**PROBLEM DESCRIPTION:**
Rewrite only the lines starting with the one containing "How do I perform: Tap" and continuing through the end of the lines, substituting "heading" for "title" and leaving everything else unchanged. Omit the pictures from your output.

**EXERCISE MATERIAL:**
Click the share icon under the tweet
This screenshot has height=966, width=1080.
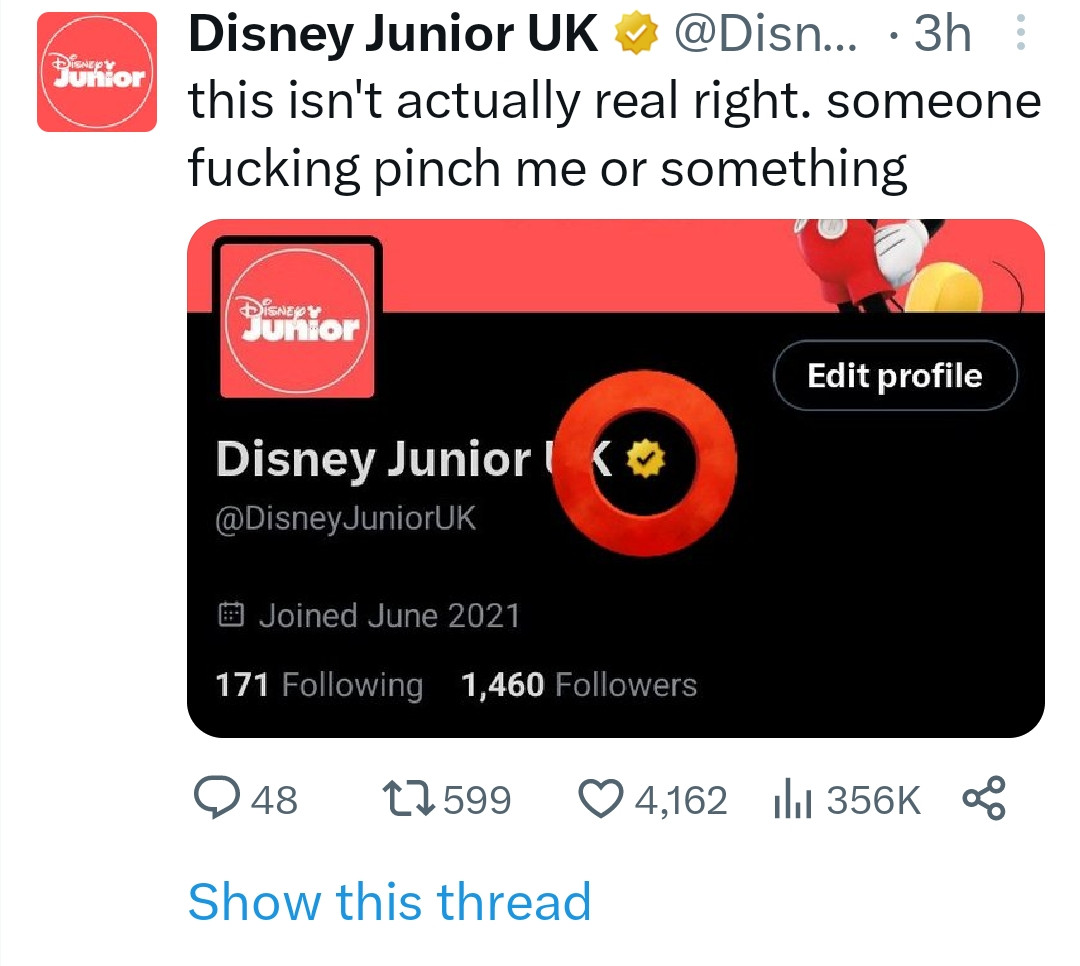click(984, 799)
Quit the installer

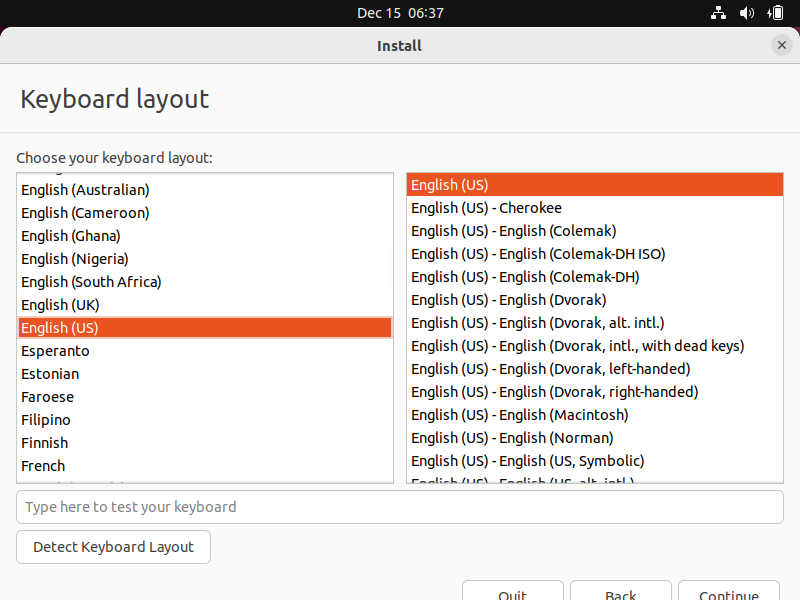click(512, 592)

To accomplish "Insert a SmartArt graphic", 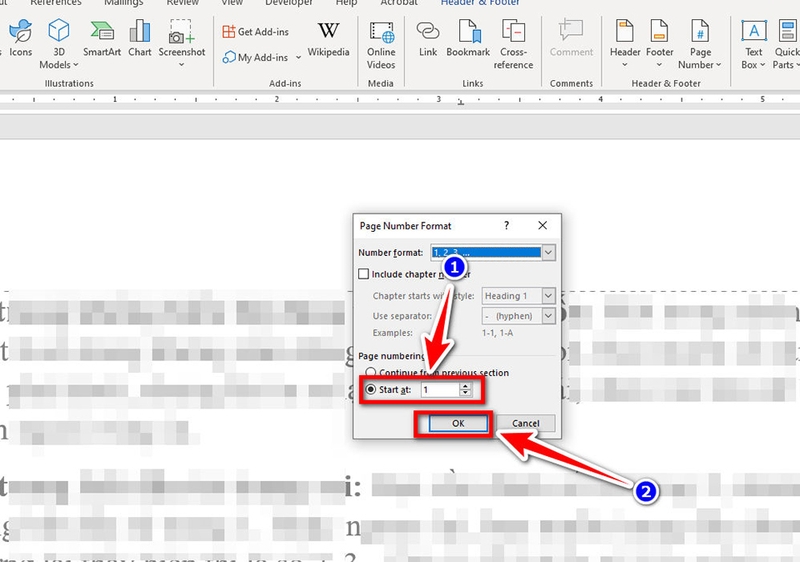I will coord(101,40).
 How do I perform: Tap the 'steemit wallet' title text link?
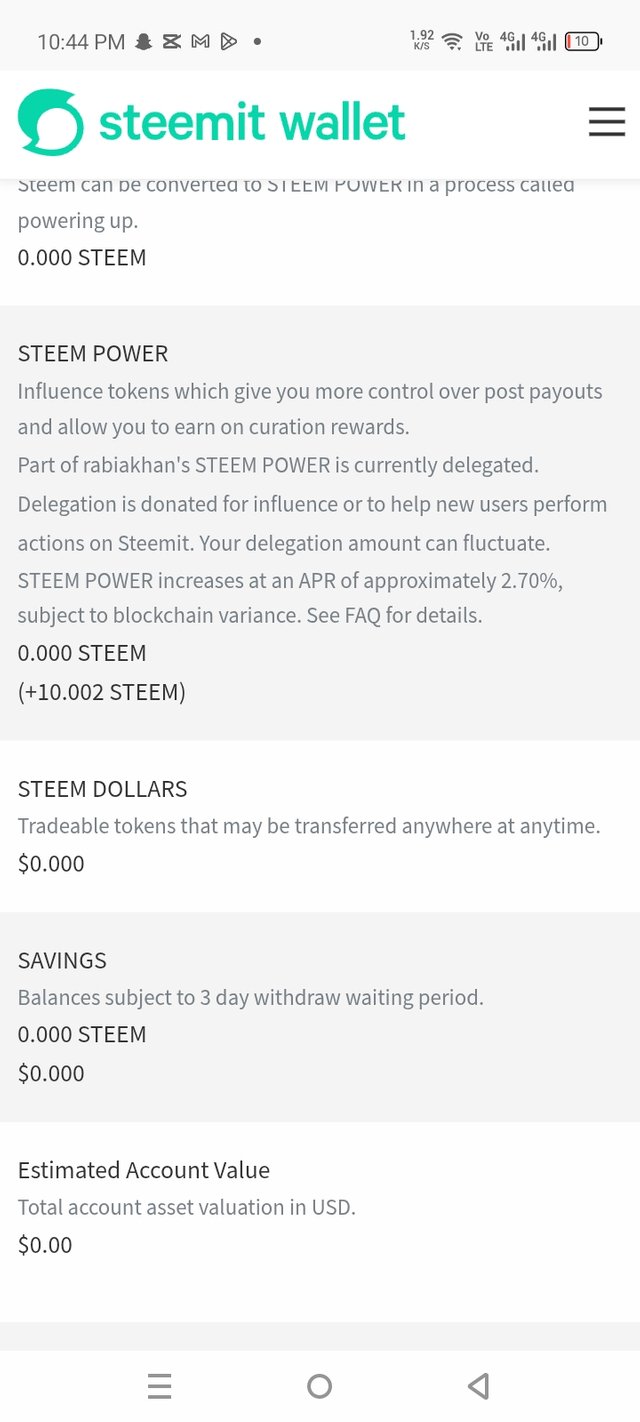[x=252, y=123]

**WRITTEN SOLUTION:**
 How do I perform: Tap the 'steemit wallet' heading text link?
[x=252, y=123]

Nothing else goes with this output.